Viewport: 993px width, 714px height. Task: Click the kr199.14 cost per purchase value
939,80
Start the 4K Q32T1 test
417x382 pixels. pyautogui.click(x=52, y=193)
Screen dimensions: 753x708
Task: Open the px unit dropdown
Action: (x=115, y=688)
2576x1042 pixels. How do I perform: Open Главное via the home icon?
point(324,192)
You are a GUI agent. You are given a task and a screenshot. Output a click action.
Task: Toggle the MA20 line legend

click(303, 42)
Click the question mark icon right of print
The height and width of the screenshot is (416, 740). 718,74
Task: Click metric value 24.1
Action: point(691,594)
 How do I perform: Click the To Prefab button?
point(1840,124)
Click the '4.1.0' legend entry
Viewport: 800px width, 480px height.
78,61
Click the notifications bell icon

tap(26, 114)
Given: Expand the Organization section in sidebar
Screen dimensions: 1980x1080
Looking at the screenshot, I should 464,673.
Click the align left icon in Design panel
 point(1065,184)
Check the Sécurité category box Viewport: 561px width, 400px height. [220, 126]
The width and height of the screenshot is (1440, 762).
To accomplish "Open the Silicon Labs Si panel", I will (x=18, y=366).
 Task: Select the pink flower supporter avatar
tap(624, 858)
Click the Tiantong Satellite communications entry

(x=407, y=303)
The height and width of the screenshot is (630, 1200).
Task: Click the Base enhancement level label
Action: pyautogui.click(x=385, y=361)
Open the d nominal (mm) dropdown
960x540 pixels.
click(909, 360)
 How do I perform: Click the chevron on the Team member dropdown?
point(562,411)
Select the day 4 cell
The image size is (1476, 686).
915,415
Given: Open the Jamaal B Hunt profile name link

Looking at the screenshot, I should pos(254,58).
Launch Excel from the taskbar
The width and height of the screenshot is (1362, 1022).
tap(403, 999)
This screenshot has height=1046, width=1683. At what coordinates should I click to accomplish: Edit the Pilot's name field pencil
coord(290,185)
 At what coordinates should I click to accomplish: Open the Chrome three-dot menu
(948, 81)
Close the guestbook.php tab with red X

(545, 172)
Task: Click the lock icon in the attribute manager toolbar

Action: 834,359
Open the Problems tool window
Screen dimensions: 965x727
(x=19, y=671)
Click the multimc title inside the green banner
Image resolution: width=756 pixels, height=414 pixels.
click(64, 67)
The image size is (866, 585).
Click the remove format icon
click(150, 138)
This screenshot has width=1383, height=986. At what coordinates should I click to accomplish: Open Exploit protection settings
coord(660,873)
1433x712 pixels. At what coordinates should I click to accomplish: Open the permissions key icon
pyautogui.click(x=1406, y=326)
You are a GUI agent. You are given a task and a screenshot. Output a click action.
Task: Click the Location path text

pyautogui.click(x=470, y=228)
▬▬▬▬▬▬▬▬▬▬
> [YOUR INSTRUCTIONS]: Output the whole listing again, keeping every line identical.

> [ANSWER BELOW]:
Viewport: 993px width, 714px height. Task: Click the kr199.14 cost per purchase value
939,80
Start the 4K Q32T1 test
417x382 pixels. pyautogui.click(x=52, y=193)
Screen dimensions: 753x708
Task: Open the px unit dropdown
Action: (x=115, y=688)
2576x1042 pixels. How do I perform: Open Главное via the home icon?
point(324,192)
You are a GUI agent. You are given a task and a screenshot. Output a click action.
Task: Toggle the MA20 line legend

click(303, 42)
Click the question mark icon right of print
The height and width of the screenshot is (416, 740). 718,74
Task: Click metric value 24.1
Action: point(691,594)
 How do I perform: Click the To Prefab button?
point(1840,124)
Click the '4.1.0' legend entry
Viewport: 800px width, 480px height.
78,61
Click the notifications bell icon

tap(26, 114)
Given: Expand the Organization section in sidebar
Screen dimensions: 1980x1080
Looking at the screenshot, I should 464,673.
Click the align left icon in Design panel
 point(1065,184)
Check the Sécurité category box Viewport: 561px width, 400px height. [220, 126]
The width and height of the screenshot is (1440, 762).
To accomplish "Open the Silicon Labs Si panel", I will (x=18, y=366).
 Task: Select the pink flower supporter avatar
tap(624, 858)
Click the Tiantong Satellite communications entry

(x=407, y=303)
The height and width of the screenshot is (630, 1200).
Task: Click the Base enhancement level label
Action: pyautogui.click(x=385, y=361)
Open the d nominal (mm) dropdown
960x540 pixels.
click(909, 360)
 How do I perform: Click the chevron on the Team member dropdown?
point(562,411)
Select the day 4 cell
The image size is (1476, 686).
915,415
Given: Open the Jamaal B Hunt profile name link

Looking at the screenshot, I should pos(254,58).
Launch Excel from the taskbar
The width and height of the screenshot is (1362, 1022).
tap(403, 999)
This screenshot has height=1046, width=1683. At what coordinates should I click to accomplish: Edit the Pilot's name field pencil
coord(290,185)
 At what coordinates should I click to accomplish: Open the Chrome three-dot menu
(948, 81)
Close the guestbook.php tab with red X

(545, 172)
Task: Click the lock icon in the attribute manager toolbar

Action: 834,359
Open the Problems tool window
Screen dimensions: 965x727
(x=19, y=671)
Click the multimc title inside the green banner
Image resolution: width=756 pixels, height=414 pixels.
click(64, 67)
The image size is (866, 585).
Click the remove format icon
click(150, 138)
This screenshot has width=1383, height=986. At what coordinates should I click to accomplish: Open Exploit protection settings
coord(660,873)
1433x712 pixels. At what coordinates should I click to accomplish: Open the permissions key icon
pyautogui.click(x=1406, y=326)
You are a GUI agent. You are given a task and a screenshot. Output a click action.
Task: Click the Location path text

pyautogui.click(x=470, y=228)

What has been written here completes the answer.